You typically filter to the top 10 or so categories above some confidence threshold (say, 0.1) and throw away the rest. What you’re left with is a concise description of the acoustic content: “This recording contains birds (85%), wind (42%), rustling leaves (39%), and insects (29%).”
That’s classification. Audio in, labels out.
Shazam Does Something Different (But Related)

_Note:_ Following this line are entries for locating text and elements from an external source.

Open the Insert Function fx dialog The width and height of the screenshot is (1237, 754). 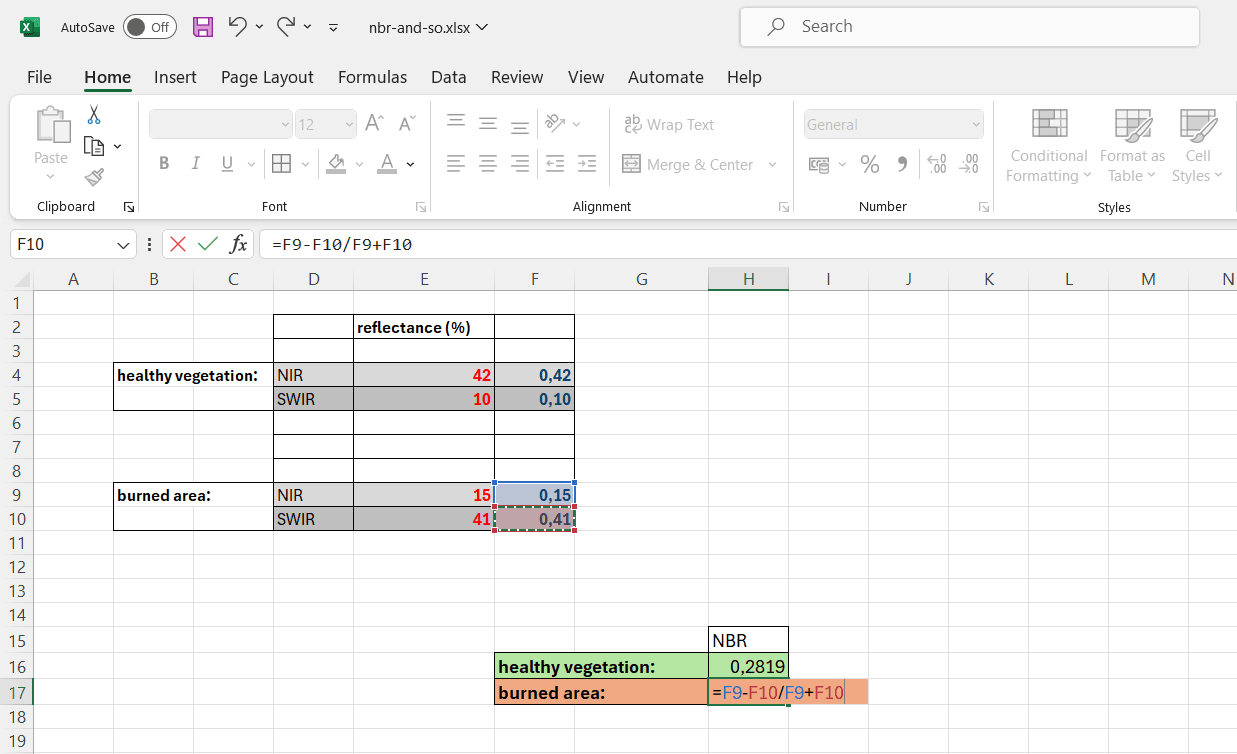[238, 244]
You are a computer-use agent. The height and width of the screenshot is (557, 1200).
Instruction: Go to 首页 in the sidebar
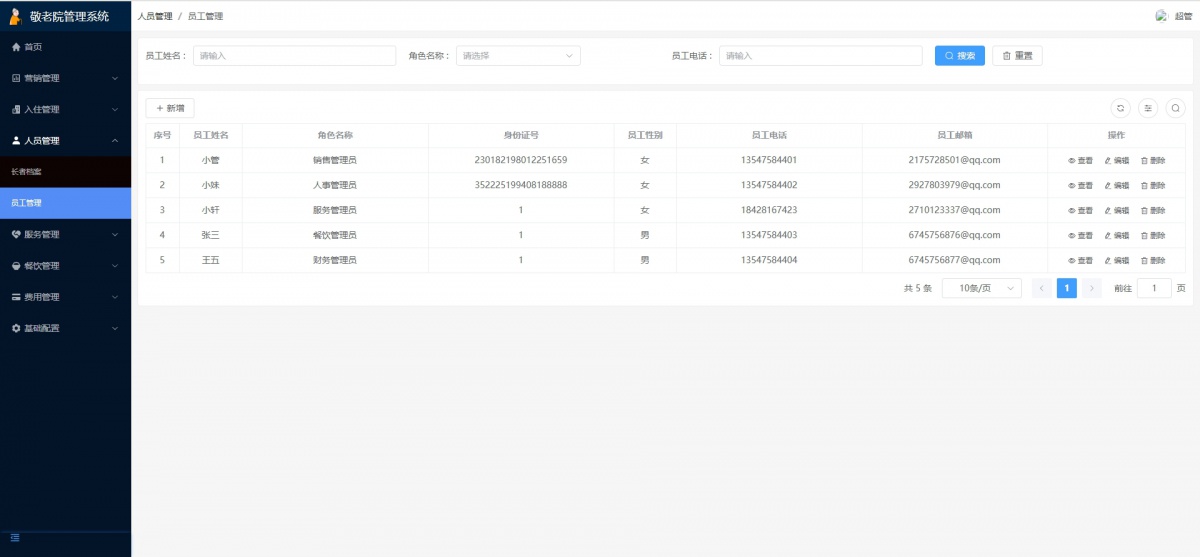[33, 47]
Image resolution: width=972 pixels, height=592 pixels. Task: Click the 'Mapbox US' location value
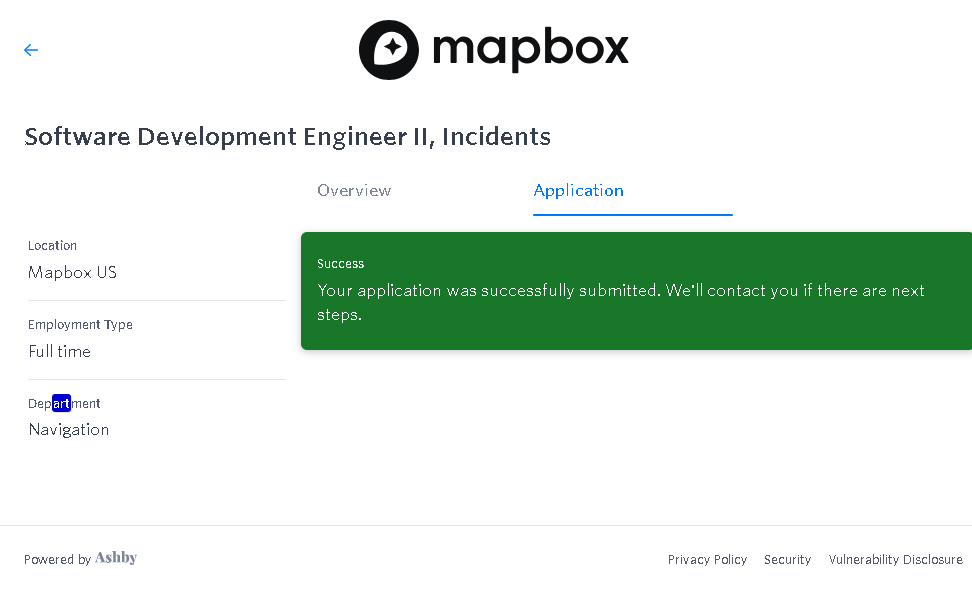(x=72, y=272)
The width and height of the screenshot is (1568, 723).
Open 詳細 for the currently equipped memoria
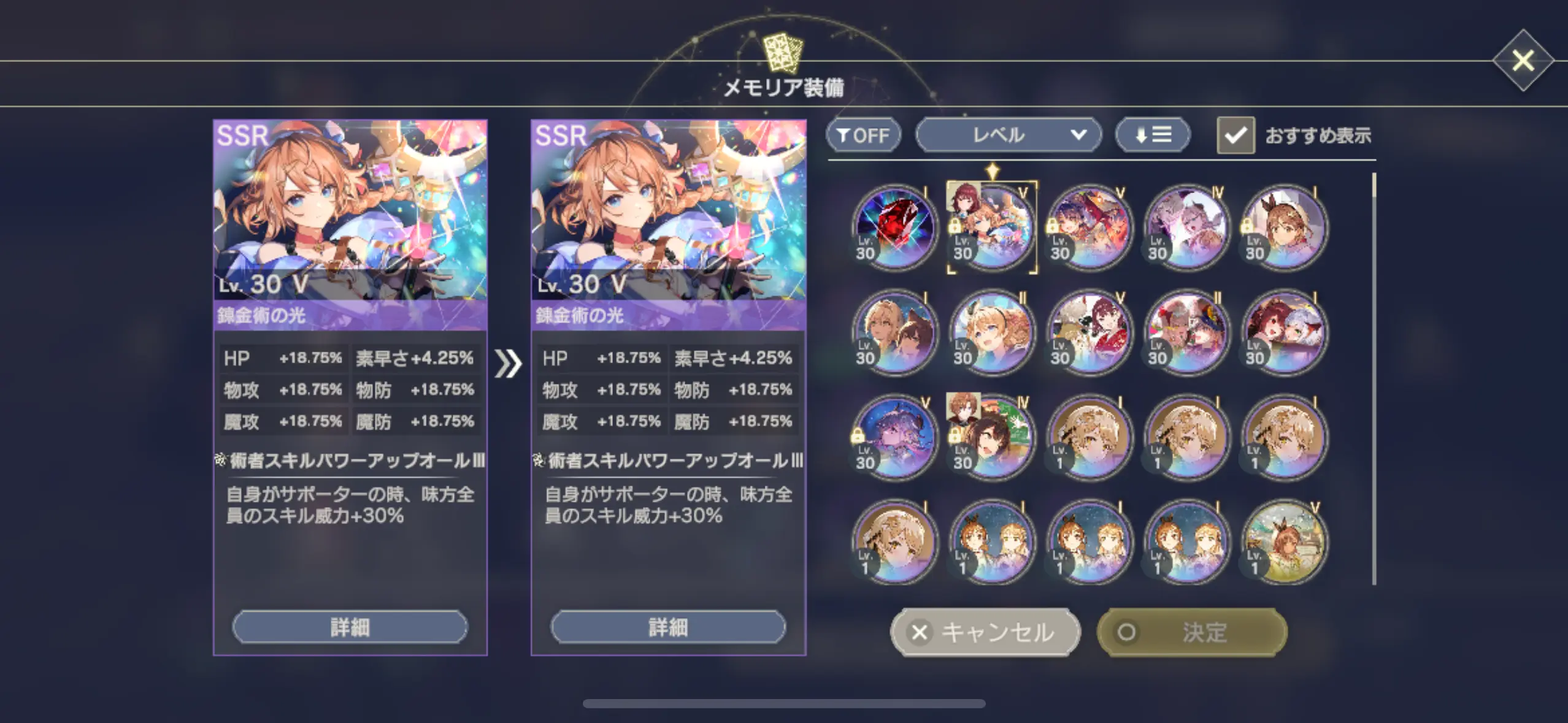(350, 627)
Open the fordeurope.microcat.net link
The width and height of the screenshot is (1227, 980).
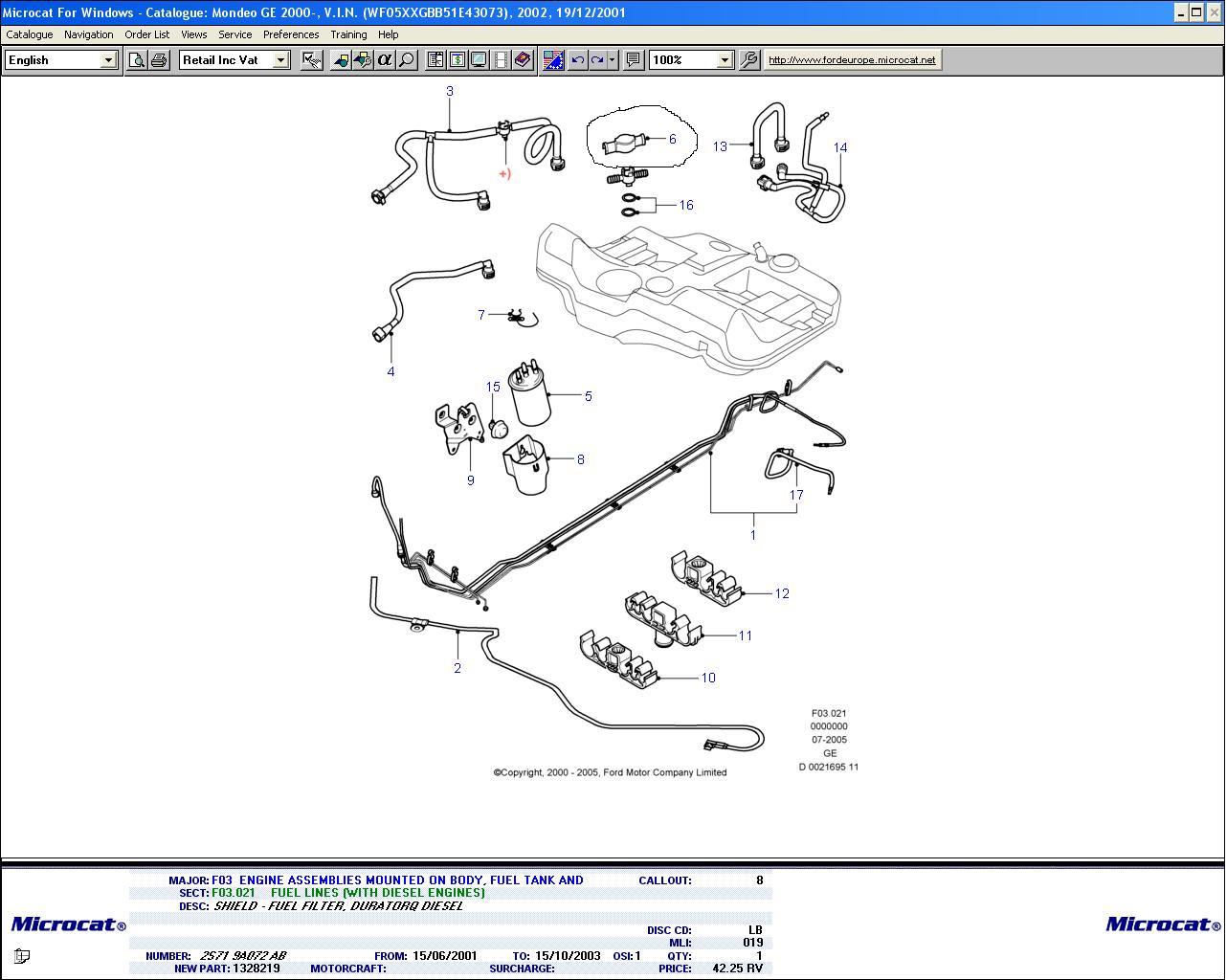852,60
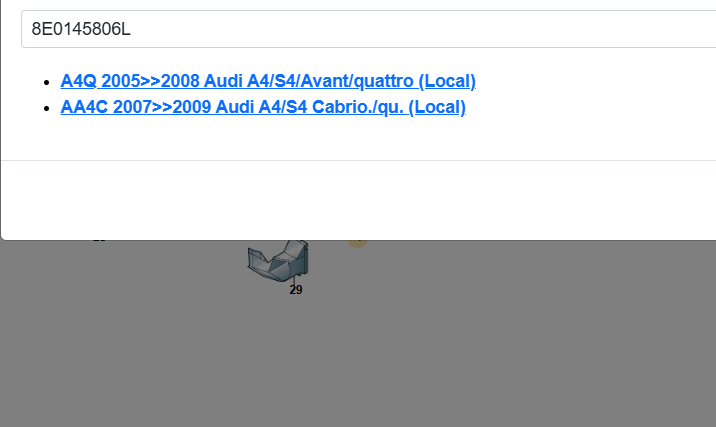Click the bullet point beside the A4Q result
The width and height of the screenshot is (716, 427).
coord(47,82)
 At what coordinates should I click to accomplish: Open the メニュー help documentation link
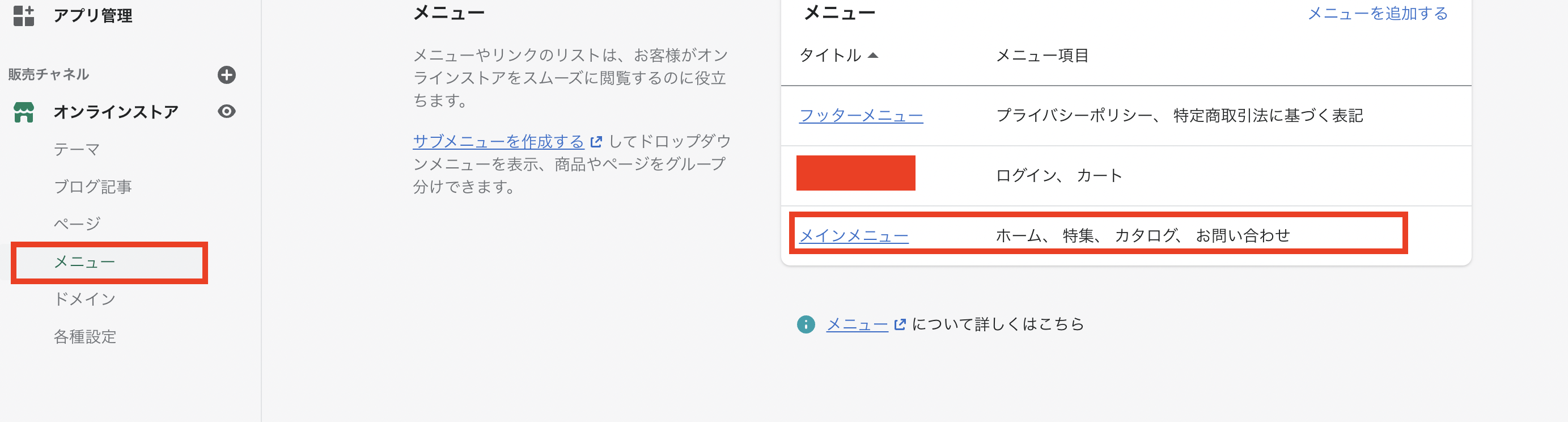click(x=857, y=324)
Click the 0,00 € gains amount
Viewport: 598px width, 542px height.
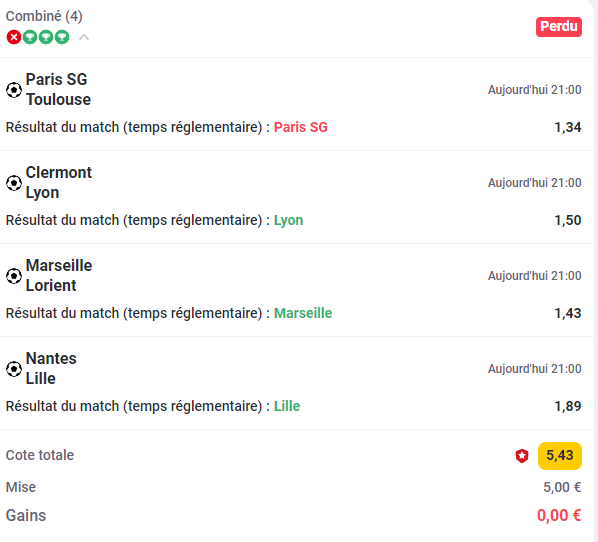pos(559,515)
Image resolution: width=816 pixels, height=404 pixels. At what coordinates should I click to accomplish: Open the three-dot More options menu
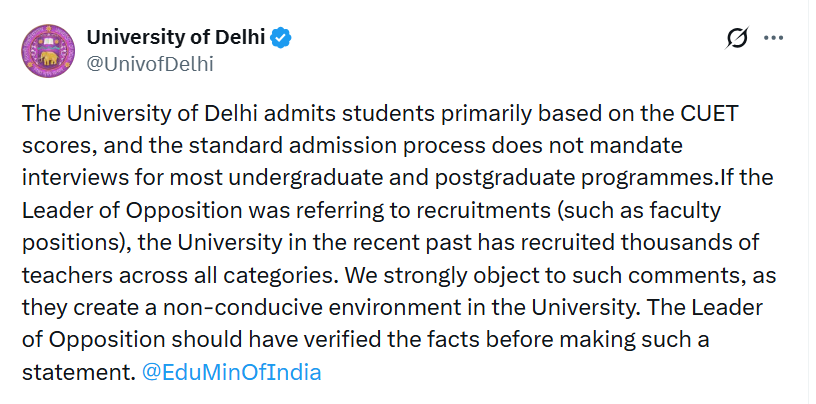pos(774,39)
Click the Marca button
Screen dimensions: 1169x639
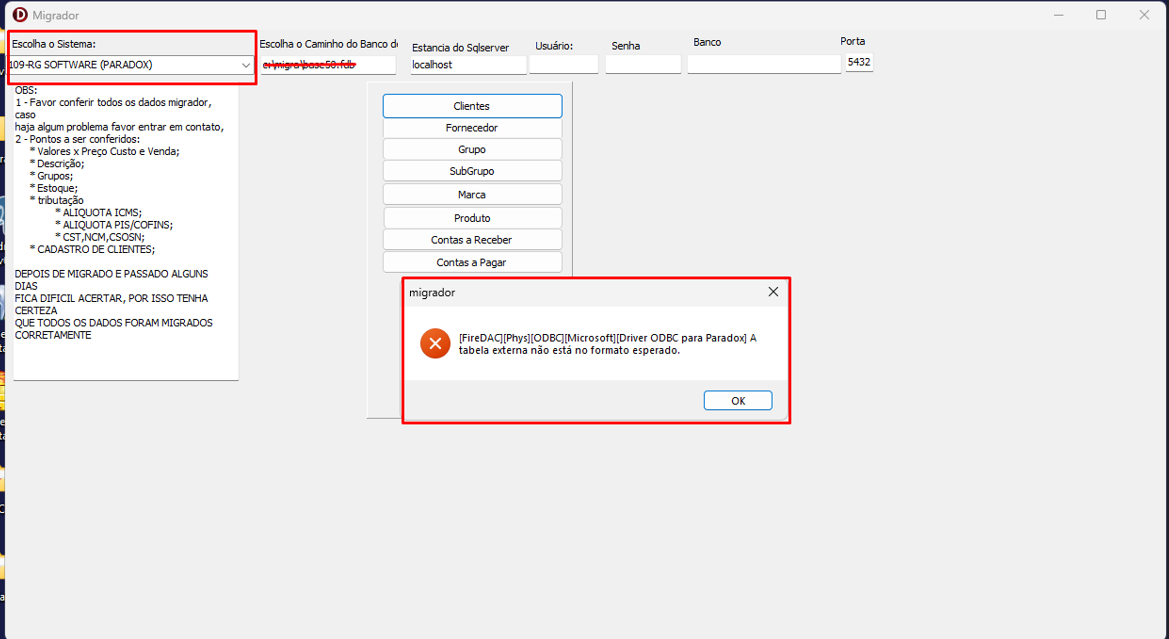coord(472,195)
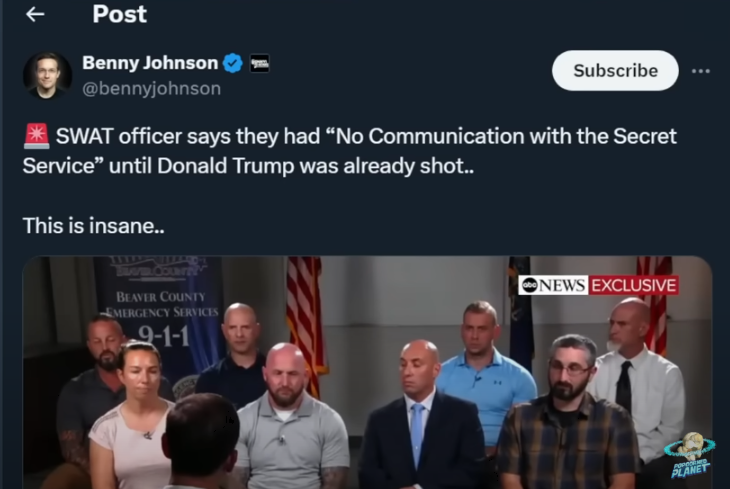Click the 'This is insane..' line
This screenshot has height=489, width=730.
click(x=94, y=226)
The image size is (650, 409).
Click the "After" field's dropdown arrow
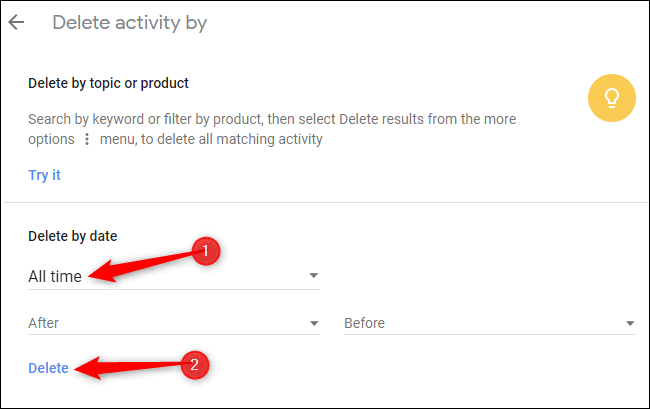[x=314, y=324]
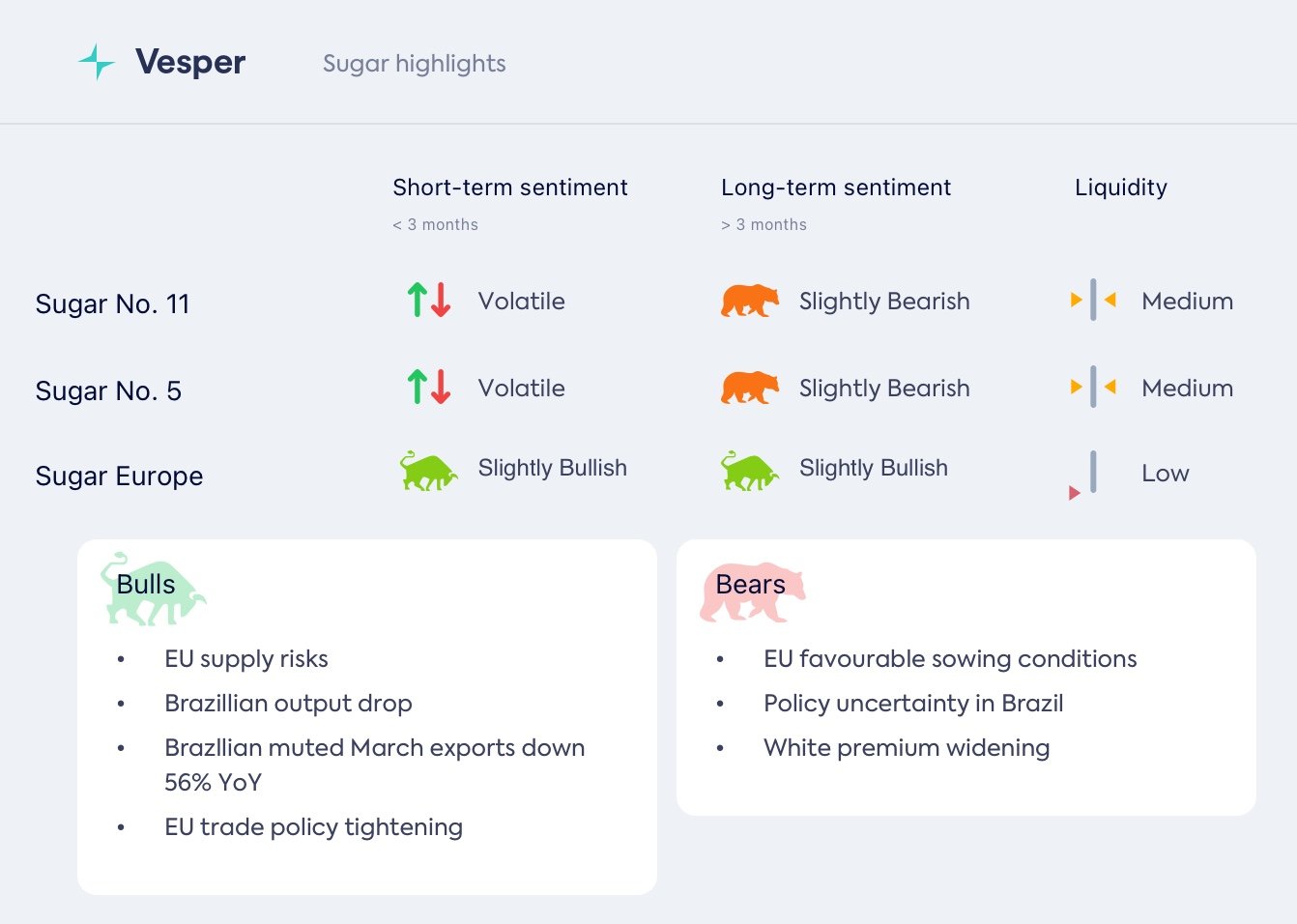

Shazam isn’t doing classification in the sense I just described. It’s doing fingerprinting — a related but distinct technique. When Shazam listens to a song, it’s not asking “what kind of sound is this?” It’s asking “which specific recording is this?”
Shazam works by:
- Generating a spectrogram of the audio you’re recording
- Finding the loudest frequency points at each moment in time — these are “peaks”
- Creating pairs of peaks and hashing them into a compact fingerprint
- Searching a massive database for a matching fingerprint
It’s more like reverse image search than image classification. The spectrogram is still the key intermediate representation — Shazam just uses it differently. Instead of running it through a neural network that was trained on categories, it extracts distinctive landmarks and matches them against a database of known songs.
The reason I bring this up is that spectrograms are the lingua franca of audio AI. Whether you’re identifying songs, classifying ambient sounds, transcribing speech, detecting whale calls, or separating instruments in a mix, the first step is almost always the same: turn the audio into a spectrogram.
This Isn’t Locked Up in Big Tech Labs
Here’s what surprises most people: the models behind audio classification are open source. You can download them right now and run them on your own machine.
PANNs (Pretrained Audio Neural Networks) is a family of models from the University of Surrey, trained on the full AudioSet dataset. The research paper, the code, and the trained weights are all publicly available. The Cnn14 variant — a 14-layer convolutional network — is a 309MB download that classifies any audio into 527 categories. It runs on a consumer GPU in milliseconds, or on a CPU in under a second.
YAMNet is Google’s equivalent, built on the MobileNet architecture for efficiency. It’s smaller and faster than PANNs but covers a similar category set. It runs in TensorFlow and is available as a TF Hub module.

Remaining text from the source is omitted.